En dépit des étendues territoriales des quatre régions, leur soumission au pouvoir central de Médine et plus tard à Damas n'a demandé que trente ans. En revanche, l'islamisation et la soumission du Maghreb se sont étalées sur plus de soixante-dix ans. L'absence de pouvoir politique et militaire étatisé en Palestine facilita la tâche aux musulmans, qui se sont approprié les villes emblématiques, notamment Al-Qods, devenue dès lors le troisième lieu saint de L'Islam. La poussée de l'Islam vers l'Ouest s'est heurtée à de nouvelles difficultés d'ordre topographique, linguistique, anthropologique et identitaire de nature à freiner ou à ralentir la progression des troupes arabo-musulmanes. La population berbère s'étant habituée aux vagues successives d'invasion, s'est battue contre les effets indirects de l'islamisation. Le Khalife Omeyyade trouva la parade politique pour contenir, voir anéantir cette résistance. Ce fut le projet de la conquête de l'Espagne par un chef de guerre berbère. Pour la première fois de l'histoire, les deux religions se trouvent en terre chrétienne loin de leur berceau historique respectif. Les musulmans se sont installés dans une Andalousie transformée, au fil du temps, en asile où la tolérance, le savoir-vivre, les auditoires scientifiques attiraient la noblesse citadine chrétienne en quête de raffinement et les savants européens persécutés par une Eglise inquisitoire.

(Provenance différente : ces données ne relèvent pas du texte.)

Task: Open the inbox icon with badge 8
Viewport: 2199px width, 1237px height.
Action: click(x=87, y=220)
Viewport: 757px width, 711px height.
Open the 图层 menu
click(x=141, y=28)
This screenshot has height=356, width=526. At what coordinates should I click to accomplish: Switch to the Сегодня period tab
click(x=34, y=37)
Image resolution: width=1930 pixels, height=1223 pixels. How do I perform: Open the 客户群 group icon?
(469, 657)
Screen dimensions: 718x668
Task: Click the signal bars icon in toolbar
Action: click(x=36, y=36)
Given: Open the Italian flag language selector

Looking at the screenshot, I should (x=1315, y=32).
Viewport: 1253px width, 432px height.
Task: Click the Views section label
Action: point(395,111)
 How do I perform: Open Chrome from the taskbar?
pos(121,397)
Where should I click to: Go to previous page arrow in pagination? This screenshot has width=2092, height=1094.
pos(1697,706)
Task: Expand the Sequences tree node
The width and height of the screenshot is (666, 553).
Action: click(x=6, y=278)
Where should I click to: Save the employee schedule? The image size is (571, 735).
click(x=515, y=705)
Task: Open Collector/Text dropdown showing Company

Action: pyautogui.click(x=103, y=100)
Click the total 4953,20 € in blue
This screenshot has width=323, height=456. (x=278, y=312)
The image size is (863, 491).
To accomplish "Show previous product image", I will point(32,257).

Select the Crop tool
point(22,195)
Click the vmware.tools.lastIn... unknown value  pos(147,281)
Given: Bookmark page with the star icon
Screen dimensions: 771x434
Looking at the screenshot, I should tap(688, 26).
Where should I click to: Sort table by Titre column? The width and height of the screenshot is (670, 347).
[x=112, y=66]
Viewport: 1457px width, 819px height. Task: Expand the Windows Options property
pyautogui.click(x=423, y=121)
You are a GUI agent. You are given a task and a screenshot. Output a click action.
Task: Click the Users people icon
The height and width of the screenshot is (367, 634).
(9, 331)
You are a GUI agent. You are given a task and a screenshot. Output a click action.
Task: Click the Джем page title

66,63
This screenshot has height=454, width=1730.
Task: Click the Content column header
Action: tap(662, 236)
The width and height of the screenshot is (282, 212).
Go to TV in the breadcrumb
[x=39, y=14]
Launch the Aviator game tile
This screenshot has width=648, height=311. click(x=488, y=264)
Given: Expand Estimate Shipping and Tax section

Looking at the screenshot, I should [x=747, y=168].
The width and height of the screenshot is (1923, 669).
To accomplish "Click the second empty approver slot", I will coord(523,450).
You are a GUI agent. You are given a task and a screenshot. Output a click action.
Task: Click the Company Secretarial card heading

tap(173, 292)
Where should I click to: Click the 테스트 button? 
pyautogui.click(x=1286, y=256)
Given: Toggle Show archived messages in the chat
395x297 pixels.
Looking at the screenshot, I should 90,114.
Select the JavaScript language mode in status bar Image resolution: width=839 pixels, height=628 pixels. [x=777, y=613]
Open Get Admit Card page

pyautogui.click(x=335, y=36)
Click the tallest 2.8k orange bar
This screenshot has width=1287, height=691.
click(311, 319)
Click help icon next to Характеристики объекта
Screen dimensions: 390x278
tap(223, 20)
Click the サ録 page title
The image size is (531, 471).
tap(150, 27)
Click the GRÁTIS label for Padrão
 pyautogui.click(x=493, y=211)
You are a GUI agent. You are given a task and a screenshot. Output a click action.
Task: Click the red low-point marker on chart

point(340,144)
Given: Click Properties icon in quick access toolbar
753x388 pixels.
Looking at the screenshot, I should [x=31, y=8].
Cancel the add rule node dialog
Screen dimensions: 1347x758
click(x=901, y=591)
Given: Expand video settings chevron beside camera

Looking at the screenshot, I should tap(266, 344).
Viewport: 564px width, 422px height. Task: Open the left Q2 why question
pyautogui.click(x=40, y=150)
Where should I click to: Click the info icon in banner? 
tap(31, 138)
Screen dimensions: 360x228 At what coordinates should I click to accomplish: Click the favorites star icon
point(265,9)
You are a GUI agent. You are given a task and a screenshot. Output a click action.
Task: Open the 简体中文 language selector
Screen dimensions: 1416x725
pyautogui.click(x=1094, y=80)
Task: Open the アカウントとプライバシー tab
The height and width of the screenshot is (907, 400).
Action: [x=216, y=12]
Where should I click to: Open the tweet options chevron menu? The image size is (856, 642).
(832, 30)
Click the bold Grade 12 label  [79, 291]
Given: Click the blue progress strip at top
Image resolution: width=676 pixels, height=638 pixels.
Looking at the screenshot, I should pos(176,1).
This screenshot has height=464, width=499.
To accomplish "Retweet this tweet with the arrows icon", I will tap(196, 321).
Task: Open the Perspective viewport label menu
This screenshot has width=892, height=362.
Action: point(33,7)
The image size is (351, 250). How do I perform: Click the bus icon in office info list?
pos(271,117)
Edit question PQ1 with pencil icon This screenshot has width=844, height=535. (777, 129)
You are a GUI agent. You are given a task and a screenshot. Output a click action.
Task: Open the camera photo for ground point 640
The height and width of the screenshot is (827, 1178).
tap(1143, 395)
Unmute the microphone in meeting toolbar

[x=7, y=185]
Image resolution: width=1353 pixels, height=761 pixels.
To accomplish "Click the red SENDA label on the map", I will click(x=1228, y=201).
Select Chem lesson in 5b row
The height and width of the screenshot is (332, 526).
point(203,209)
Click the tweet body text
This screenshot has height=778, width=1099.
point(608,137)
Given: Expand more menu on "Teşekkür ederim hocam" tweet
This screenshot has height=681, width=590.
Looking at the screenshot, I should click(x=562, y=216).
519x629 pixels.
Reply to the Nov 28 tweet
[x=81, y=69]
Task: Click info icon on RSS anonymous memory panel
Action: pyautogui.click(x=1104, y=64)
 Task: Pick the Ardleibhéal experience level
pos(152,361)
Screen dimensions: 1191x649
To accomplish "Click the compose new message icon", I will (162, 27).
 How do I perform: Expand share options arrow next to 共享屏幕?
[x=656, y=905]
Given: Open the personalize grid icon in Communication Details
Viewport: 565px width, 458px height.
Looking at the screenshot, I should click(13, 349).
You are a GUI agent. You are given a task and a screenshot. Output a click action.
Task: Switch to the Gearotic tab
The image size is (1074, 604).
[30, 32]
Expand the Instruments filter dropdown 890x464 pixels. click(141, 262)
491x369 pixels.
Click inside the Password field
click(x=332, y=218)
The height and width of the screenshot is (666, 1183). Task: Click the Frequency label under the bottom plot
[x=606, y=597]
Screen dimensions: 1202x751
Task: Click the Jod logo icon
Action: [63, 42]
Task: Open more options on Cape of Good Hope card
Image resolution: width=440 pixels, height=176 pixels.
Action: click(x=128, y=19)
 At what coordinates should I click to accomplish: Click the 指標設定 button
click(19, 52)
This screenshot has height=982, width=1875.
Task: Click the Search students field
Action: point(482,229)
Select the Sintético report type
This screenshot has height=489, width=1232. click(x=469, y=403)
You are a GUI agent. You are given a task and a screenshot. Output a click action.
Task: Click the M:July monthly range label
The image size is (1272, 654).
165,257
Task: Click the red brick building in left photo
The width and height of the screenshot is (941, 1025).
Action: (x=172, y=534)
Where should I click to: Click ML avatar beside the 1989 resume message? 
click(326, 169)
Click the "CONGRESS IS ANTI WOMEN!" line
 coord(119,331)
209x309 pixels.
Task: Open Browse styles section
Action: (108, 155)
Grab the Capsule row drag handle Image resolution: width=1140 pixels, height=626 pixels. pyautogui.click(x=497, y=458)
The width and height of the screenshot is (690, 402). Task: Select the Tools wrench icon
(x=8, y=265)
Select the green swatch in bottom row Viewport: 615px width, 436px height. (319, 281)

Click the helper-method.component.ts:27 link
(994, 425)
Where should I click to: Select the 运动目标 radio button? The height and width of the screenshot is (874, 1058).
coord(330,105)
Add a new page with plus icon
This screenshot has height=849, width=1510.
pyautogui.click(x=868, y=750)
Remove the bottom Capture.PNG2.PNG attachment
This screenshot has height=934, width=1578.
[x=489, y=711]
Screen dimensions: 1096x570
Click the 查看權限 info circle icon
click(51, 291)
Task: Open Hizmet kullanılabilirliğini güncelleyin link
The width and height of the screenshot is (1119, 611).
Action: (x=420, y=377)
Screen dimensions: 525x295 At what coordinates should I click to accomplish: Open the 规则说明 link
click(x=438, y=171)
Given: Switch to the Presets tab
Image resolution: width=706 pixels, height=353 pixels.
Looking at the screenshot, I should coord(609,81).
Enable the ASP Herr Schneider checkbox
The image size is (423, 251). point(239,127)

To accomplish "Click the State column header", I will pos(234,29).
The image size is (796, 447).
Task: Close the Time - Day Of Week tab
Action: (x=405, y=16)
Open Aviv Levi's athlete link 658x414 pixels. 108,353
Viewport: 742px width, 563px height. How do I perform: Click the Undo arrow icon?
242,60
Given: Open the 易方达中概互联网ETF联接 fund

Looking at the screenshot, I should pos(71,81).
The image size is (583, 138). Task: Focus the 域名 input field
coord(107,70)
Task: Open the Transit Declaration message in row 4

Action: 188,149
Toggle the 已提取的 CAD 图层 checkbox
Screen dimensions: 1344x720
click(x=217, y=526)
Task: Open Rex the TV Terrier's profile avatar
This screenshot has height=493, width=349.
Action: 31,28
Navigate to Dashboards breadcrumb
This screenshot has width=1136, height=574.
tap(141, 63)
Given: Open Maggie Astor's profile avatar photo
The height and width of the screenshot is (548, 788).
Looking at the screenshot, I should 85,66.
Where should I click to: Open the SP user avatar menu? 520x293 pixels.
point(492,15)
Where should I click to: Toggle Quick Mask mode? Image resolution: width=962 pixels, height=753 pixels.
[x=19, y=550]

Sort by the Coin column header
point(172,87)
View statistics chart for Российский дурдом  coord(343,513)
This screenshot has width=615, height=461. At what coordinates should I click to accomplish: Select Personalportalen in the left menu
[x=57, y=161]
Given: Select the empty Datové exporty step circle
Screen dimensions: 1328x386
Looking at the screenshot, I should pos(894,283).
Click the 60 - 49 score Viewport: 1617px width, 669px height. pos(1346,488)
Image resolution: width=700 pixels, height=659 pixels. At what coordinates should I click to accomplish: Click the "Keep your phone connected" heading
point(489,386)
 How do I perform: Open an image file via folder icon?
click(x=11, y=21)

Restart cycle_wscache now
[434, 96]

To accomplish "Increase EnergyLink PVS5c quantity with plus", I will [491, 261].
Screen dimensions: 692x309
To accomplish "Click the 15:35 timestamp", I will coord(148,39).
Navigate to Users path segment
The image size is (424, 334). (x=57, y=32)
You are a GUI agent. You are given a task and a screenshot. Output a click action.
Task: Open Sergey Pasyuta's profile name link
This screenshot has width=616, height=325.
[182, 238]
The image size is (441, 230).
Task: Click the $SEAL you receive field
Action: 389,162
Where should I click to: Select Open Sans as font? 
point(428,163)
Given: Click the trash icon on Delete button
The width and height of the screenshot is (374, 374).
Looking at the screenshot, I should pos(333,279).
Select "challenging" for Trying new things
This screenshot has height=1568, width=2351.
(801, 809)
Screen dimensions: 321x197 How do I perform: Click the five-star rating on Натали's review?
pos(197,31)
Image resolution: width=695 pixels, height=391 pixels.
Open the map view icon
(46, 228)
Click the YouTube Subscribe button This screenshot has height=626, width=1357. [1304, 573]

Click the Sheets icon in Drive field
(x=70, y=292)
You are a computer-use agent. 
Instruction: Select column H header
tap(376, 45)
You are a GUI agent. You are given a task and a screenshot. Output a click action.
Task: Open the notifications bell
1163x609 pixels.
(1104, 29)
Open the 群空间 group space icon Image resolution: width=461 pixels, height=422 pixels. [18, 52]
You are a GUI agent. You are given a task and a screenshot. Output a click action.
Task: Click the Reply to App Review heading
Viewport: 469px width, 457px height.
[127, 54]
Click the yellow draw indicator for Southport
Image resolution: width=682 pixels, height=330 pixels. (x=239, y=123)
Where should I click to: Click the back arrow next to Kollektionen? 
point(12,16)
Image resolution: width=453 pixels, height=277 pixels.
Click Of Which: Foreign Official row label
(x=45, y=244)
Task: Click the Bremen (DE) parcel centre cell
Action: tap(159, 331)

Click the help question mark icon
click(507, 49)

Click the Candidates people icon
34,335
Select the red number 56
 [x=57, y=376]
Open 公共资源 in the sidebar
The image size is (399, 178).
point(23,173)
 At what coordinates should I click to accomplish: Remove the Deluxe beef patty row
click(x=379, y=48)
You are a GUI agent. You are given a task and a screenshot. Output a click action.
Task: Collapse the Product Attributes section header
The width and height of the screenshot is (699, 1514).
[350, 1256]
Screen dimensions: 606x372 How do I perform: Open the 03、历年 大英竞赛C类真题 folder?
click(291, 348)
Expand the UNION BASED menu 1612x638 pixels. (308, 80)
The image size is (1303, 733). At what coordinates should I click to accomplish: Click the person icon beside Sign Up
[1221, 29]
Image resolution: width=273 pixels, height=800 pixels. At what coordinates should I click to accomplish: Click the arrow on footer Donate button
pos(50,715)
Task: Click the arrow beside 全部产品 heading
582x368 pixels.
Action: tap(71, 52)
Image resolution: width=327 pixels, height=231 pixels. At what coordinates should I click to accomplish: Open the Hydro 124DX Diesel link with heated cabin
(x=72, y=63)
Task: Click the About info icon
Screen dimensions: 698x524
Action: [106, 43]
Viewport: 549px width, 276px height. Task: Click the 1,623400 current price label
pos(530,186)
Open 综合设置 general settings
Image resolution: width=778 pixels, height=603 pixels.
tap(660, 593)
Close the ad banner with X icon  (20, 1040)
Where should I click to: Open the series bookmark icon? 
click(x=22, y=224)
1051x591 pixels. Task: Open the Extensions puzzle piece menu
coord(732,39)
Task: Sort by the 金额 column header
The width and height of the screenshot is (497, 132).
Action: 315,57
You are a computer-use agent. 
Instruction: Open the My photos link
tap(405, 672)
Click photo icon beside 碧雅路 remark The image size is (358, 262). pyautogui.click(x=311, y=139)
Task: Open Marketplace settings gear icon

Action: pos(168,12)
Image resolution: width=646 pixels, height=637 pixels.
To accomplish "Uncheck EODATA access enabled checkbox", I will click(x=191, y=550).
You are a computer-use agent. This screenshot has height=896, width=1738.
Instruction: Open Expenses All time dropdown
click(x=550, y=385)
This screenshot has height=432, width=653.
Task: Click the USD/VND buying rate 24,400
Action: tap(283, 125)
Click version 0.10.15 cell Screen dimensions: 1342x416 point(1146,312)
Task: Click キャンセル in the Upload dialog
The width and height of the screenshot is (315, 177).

L'assimilation de Juifs européens conduisait, au fil du temps, à l'émergence de Juifs Arabisés (sépharades) imbriqués dans le corps social et linguistique arabo-musulman. Cette cohabitation durera près de sept siècles jusqu'à la chute de la dernière enclave musulmane en Espagne. L'offensive des troupes de la reine Isabelle et les changements géopolitiques suite à la découverte des Amériques furent deux évènements majeurs dans le destin islamo-juif d'Andalousie. L'Espagne chrétienne triomphante ne pouvait tolérer sur ses territoires conquis la présence de religions autres que celle du Christ. Ce fut le début du terrible processus de l'Inquisition. Dans une Espagne revitalisée par les Croisades, dopée par la découverte de Christophe Colomb et purifiée par la chute du royaume de Cordoue, les Juifs et les Musulmans n'avaient guère le choix que de se replier sur le Maghreb. La France post-guerre est sortie affaiblie, déconsidérée et profondément marquée par les stigmates de la collaboration pendant qu'un air de liberté ne cessa de souffler sur les dunes de Tunisie, les Aurès d'Algérie et l'Atlas du Maroc. Les Juifs trouvaient peu de places dans cette dichotomie monothéiste qui sonna le début de la fin de cette cohabitation séculaire entre les fils d'Abraham.

La rupture entre Juifs et Musulmans atteint son point critique au moment de la guerre d'Algérie où l'écrasante majorité des juifs se prononçaient pour une Algérie française, alors que le vent de l'indépendance ne cessa de repousser les limites d'un empire colonial agonisant.
Pendant ce temps, les juifs du Maghreb ont été tiraillés par l'attachement à leurs racines maghrébines, leur pays adoptif : la France et leur Etat de cœur naissant, Israël. L'érosion, accélérée par le conflit au Proche-Orient, a fini par ronger cet héritage de l'Histoire de l'humanité.